While the press attention has focused on companies paying top dollar to get access to their data, we know that a lot of government and quasi-government sites have been attacked. What we don’t know is how many critical resources…like flood control software for the Ohio Valley…have been compromised and the breach has remained undiscovered.

Then we have other random factoids. 

In July 2020, the amphibious assault ship USS Bonhomme Richard caught fire while docked at San Diego. The ship has been scrapped. The Navy believes arson was involved. As of yet, no report on that event has been made public.



In March of this year, a Taiwanese owned container ship managed to wedge its way into the Suez Canal blocking it for six days. It snarled commerce worldwide but would have stopped the transit of US surface combatants from the Atlantic to the Pacific has we been attempting to surge forces to the Western Pacific.

We know that our intelligence networks in China have been rolled up (see my RedState post Arrested CIA Officer Possessed Names of Covert Agents), is appears that the CIA is deeply penetrated by Chinese agents, and we have the paramour of a known Chinese intelligence agent sitting on the House Intelligence Committee.

Imagine this scenario.

Instead of a headlong, Pickett’s Charge attack on Taiwan that might be rebuffed and would definitely destroy the Establishment mantra that China is a competitor and trading partner, not an adversary; another “gain of function” virus is released. This one is not something like the common cold but deadly. Covert assets inside the CIA assist Chinese intelligence services in rounding up whatever US HUMINT assets remain. As the virus causes the nations on the Pacific Rim to lockdown, malware and hacking attacks on critical US infrastructure begin to roll across the country. The upper Ohio Valley is inundated by flooding. Oil, gasoline, and electrical infrastructure grinds to a halt. Telecom networks are disrupted. Financial markets go into a tailspin. Under the smoke screen of these events, China makes its move. Imitating Japan in December 1941, China grabs all contested territory in the South China Sea and strikes US, Japanese, and Taiwanese targets. Guam is neutralized. The Philippines are given a demarche to forbid US forces from using its territory or suffer the consequences. As the US attempts to move naval assets into the theater, the Suez Canal is blocked. This time for longer than six days. Covert Chinese assets, knowing and unknowing, inside US naval facilities disable key combatants via sabotage. With no threats remaining in the Western Pacific, China turns to Taiwan. Taiwan sees it is alone and capitulates. While the US is still trying to decide on initiating a thermonuclear exchange…remember, we’re still hamstrung by the Intermediate-Range Nuclear Forces agreement we signed with the USSR (see my RedState post: Trump Announces the US Is Leaving a Treaty Russia Is Violating and You Can Guess What Happened) which deprives us of tactical nuclear weapons but allows China to have them…there is suddenly nothing left to fight about or with. Our bases on Guam are demolished. Japan is out of action. South Korea doesn’t like what it’s seeing and seeks neutrality. Taiwan is reclaimed by Communist China. The US military has no forward operating bases, and the surviving naval combatants are retreating towards Hawaii to refit.
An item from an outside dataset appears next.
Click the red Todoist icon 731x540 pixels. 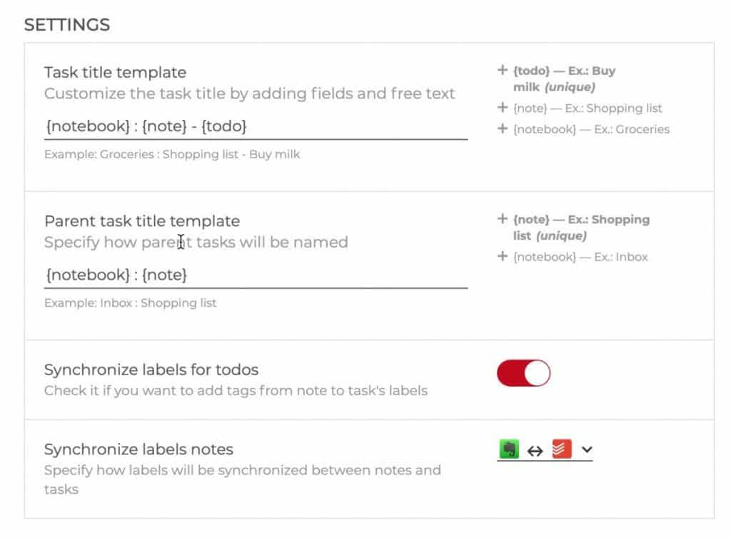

The stuff of action novels? Sure. But think about it for a moment. Is the likelihood that all of this happening over the past year by accident any greater than the likelihood that we’ve seen a series of probes and rehearsals for a Chinese move to achieve strategic dominance in the Pacific without a full-blown war with the US. If everyone is saying that China will move to regain control of Taiwan sooner rather than later, why wouldn’t they try to run the table?

Keep in mind, we’re looking at capabilities—which we know—not intentions—which are unknowable. Also keep in mind, in the words of Ian Fleming, “Once is happenstance, twice is coincidence, three times is enemy action.” I think we have to assume we are well past three instances at this point.